_Your objective:_ State how many lines in this listing include the word "role", and nothing else.

_Material for the task:_
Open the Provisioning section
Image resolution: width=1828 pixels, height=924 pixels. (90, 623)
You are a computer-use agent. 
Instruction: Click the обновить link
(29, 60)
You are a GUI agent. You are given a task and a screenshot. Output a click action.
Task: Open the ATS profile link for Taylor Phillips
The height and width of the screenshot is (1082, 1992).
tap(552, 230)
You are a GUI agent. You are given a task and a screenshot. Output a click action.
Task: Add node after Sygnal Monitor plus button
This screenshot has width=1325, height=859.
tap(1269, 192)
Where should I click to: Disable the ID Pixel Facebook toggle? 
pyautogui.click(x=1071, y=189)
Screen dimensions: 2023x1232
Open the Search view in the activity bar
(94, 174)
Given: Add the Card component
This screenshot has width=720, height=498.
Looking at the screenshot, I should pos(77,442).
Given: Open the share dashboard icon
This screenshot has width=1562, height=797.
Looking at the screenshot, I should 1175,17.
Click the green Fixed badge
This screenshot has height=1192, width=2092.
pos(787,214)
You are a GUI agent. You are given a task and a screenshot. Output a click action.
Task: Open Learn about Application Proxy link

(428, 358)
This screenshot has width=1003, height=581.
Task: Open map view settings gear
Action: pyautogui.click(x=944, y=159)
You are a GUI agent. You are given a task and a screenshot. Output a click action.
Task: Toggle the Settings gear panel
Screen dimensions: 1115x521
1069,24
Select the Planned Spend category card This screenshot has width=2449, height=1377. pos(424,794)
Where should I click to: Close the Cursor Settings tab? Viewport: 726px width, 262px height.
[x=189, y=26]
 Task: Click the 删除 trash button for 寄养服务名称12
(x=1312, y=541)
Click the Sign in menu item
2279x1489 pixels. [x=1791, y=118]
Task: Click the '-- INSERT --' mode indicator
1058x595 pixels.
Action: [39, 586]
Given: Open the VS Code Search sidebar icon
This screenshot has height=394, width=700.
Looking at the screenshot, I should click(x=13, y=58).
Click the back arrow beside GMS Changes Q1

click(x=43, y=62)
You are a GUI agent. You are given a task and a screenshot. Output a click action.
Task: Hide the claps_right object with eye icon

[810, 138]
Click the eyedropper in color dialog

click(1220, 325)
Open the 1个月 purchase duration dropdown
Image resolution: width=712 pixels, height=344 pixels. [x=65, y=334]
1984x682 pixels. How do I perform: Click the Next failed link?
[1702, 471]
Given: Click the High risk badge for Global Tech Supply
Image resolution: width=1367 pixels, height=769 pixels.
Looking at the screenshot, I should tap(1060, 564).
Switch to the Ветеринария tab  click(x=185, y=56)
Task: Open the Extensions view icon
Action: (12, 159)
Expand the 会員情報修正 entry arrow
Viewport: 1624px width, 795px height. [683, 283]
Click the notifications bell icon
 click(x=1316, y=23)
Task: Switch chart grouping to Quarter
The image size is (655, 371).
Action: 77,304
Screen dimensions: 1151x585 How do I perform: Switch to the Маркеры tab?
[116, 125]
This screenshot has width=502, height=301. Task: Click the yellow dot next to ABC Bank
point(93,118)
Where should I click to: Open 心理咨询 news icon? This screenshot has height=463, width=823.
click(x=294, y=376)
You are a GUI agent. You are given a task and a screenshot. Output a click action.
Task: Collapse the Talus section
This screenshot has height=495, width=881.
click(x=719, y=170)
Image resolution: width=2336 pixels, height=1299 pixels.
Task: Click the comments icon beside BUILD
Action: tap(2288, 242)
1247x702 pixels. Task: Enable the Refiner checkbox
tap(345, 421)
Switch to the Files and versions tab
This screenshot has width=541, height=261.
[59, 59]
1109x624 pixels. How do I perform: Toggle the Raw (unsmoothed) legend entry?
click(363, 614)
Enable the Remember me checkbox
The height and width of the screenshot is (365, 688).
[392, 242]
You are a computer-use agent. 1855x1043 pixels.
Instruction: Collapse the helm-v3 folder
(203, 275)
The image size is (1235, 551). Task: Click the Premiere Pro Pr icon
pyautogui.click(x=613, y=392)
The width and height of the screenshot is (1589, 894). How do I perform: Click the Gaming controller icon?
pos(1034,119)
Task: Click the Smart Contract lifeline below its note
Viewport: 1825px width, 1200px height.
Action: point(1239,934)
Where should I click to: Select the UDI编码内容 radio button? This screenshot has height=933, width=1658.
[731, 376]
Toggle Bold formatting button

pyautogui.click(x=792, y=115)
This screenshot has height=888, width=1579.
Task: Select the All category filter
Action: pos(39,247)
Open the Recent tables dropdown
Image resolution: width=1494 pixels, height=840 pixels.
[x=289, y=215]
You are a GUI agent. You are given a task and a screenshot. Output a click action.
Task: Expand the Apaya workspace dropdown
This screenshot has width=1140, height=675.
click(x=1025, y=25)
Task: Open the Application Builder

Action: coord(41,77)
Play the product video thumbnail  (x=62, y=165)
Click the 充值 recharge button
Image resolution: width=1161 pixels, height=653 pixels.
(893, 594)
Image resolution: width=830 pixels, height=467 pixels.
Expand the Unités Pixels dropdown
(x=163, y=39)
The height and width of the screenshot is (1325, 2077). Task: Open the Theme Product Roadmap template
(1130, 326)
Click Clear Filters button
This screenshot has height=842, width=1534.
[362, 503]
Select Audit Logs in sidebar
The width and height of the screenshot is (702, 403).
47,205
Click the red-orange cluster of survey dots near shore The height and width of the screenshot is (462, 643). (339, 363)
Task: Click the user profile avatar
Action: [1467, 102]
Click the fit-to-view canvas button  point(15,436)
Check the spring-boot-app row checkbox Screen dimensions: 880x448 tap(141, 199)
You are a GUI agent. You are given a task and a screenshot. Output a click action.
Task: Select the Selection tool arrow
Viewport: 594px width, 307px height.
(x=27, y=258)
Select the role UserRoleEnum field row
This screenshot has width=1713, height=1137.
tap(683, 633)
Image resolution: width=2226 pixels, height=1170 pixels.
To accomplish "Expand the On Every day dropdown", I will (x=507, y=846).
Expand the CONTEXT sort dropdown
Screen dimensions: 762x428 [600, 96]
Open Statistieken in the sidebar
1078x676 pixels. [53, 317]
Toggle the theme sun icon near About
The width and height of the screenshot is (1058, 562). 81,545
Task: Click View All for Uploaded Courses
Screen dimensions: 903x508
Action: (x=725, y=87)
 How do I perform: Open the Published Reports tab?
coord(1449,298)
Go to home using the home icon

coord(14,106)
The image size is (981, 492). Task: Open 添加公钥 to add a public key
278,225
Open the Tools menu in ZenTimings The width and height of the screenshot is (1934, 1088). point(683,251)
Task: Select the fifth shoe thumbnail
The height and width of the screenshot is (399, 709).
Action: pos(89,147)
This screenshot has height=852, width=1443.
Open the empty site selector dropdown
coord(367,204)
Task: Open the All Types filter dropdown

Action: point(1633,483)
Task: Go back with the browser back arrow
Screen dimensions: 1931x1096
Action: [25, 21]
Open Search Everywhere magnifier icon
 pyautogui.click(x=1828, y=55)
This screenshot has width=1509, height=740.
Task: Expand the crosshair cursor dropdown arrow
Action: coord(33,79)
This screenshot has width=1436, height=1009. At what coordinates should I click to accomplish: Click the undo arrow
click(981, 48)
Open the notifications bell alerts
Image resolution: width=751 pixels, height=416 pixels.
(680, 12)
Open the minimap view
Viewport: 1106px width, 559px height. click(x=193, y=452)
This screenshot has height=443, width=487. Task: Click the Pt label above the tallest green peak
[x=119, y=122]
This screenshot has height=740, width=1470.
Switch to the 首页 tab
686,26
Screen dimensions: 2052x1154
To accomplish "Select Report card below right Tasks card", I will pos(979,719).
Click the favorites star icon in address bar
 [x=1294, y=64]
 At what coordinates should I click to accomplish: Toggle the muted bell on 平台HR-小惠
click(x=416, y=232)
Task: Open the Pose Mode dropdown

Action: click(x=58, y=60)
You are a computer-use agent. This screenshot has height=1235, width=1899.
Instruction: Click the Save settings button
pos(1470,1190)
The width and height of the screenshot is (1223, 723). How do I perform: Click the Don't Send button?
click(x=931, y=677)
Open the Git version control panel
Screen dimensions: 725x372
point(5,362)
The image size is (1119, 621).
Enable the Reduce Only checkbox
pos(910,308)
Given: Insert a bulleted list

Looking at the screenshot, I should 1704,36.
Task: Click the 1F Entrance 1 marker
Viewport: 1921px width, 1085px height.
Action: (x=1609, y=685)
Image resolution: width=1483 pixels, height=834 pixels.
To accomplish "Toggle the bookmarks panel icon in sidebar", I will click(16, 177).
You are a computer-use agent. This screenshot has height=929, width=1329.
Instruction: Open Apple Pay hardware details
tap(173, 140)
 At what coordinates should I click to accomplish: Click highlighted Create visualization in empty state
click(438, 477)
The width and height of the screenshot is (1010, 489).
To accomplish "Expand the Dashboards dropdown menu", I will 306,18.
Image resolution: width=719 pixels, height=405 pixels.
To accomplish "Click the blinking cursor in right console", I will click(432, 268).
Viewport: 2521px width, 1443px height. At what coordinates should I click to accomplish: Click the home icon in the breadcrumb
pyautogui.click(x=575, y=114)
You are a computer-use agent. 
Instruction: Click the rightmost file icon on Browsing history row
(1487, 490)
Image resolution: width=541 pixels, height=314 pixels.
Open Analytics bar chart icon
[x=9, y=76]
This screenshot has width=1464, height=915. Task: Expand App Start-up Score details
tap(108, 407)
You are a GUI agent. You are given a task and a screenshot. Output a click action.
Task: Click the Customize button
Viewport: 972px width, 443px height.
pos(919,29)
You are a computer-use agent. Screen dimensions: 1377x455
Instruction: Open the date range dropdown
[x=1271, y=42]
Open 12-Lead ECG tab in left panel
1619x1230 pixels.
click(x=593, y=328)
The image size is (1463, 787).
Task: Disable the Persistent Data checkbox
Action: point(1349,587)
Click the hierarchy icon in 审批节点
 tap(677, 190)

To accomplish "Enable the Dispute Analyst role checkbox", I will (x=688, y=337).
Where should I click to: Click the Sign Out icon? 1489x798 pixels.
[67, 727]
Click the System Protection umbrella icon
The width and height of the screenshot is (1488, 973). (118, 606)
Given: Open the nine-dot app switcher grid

_Completed exercise:_ 2